Because streaming video might be harmed by flaws introduced during recording, encoding, packing, or transmission, most subscription video services, such as Amazon Prime Video, monitor the quality of the content they stream regularly.
Manual content review, often known as eyes-on-glass testing, doesn’t scale well and comes with its own set of issues, such as discrepancies in reviewers’ quality judgments. The use of digital signal processing to detect anomalies in the video signal, which are typically associated with faults, is becoming more popular in the business.
To validate new program releases or offline modifications to encoding profiles, Prime Video’s Video Quality Analysis (VQA) division began employing machine learning three years ago to discover faults in collected footage from devices such as consoles, TVs, and set-top boxes. More recently, Amazon has used the same techniques to solve problems like real-time quality monitoring of our thousands of channels and live events, as well as large-scale content analysis.
The Amazon team at VQA trains computer vision models to watch a video and detect flaws like blocky frames, unexpected dark frames, and audio noise that could degrade the customer-watching experience. This allows Amazon to process video on a massive scale, allowing them to process hundreds of thousands of live events and catalog items.
Due to the extremely low occurrence of audiovisual errors in Prime Video offers, one fascinating difficulty they confront is a paucity of good cases in training data. The team approaches this problem by using a dataset that mimics faults in pristine content. After developing detectors using this dataset, they test them on a collection of real flaws to ensure that they transfer to production material.
Amazon has created detectors for 18 distinct types of defects, including video freezes and stutters, video tearing, audio-video synchronization issues, and caption quality concerns. Three types of faults are examined in detail below: block corruption, audio artifacts, and audiovisual synchronization issues.
One drawback of employing digital signal processing for quality analysis is that it can have difficulty discriminating between certain types of content and content with flaws. Crowd pictures or scenes with a lot of motion, for example, can appear to a signal processor as scenes with block corruption, in which poor transmission causes the displacement of blocks of pixels inside the frame or causes blocks of pixels to all to have the same color value.
Amazon employs a residual neural network to identify block corruption, which is a network structured so that upper levels explicitly repair faults overlooked by lower layers (the residual error). A 1×1 convolution is used to replace the final layer of a ResNet18 network.

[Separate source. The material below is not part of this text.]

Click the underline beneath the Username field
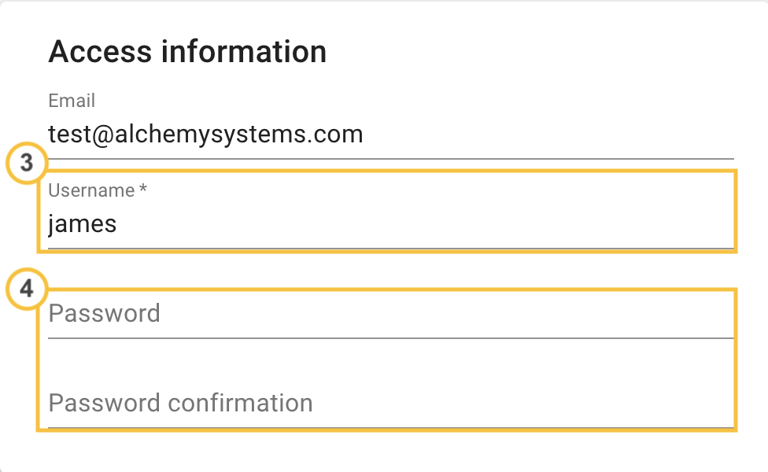Screen dimensions: 768x472 coord(391,249)
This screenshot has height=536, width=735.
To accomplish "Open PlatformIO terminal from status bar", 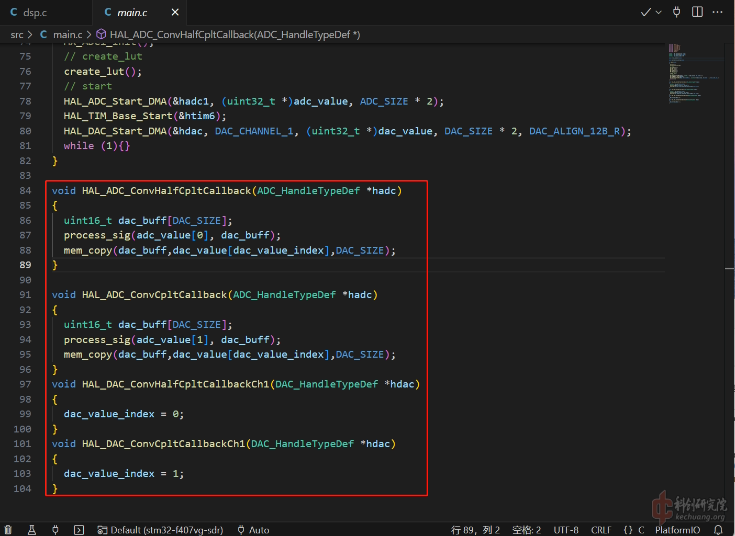I will 79,530.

This layer produces a 2-D map, with each element representing the chance of block corruption in a specific image location. The size of the input image determines the size of this 2-D map. The team binarizes the map in the first version of this program and calculates the corrupted-area ratio. They mark the frame as having block corruption if this ratio surpasses a certain threshold.
Unwanted sounds in the audio stream are known as “audio artifacts,” and they can be created during the recording process or during data compression. This is the audio equivalent of a corrupted block in the latter situation. However, artifacts are occasionally used for creative purposes.
Amazon utilizes a no-reference model to detect audio artifacts in video, which means it doesn’t have access to clear audio as a baseline of comparison during training. A one-second audio segment is classified as no defect, audio hum, audio hiss, audio distortion, or audio clicks by the model, which is based on a pretrained audio neural network.
On Amazon’s proprietary simulated dataset, the model currently achieves a balanced accuracy of 0.986. Their paper “A no-reference model for detecting audio artifacts using pretrained audio neural networks,” which was presented at the IEEE Winter Conference on Applications of Computer Vision, contains more information on the model.
Another typical quality issue is the AV sync or lip-sync flaw, which occurs when the audio and video are not in sync. Audio and video can become out of sync due to problems with transmitting, reception, and replay.
The Amazon team created LipSync, a detector based on the SyncNet architecture from the University of Oxford, to detect lip-sync errors.
A four-second video segment is fed into the LipSync pipeline. It then goes to a shot detection model, which recognizes shot borders; a face detection model that recognizes the faces in each frame; and a face-tracking model that identifies faces in subsequent frames as belonging to the same person.
The SyncNet model takes the face-tracking model’s outputs (known as face tracks) and the linked audio and decides whether the clip is in sync, out of sync, or inconclusive, which means there are either no faces/facial tracks detected or an equal amount of in-sync and out-of-sync predictions.
These are just a few of the detectors Amazon has on hand. They will continue to refine and improve the algorithms in 2022. They’re constantly retraining the deployed models using active learning, which algorithmically selects particularly informative training samples.
EditGan, a new approach that permits more precise control over the outputs of generative adversarial networks, is being investigated to produce synthetic datasets (GANs). They’re also scaling the flaw detectors and monitoring all live events, and video feeds using our bespoke AWS cloud-native applications and SageMaker implementations.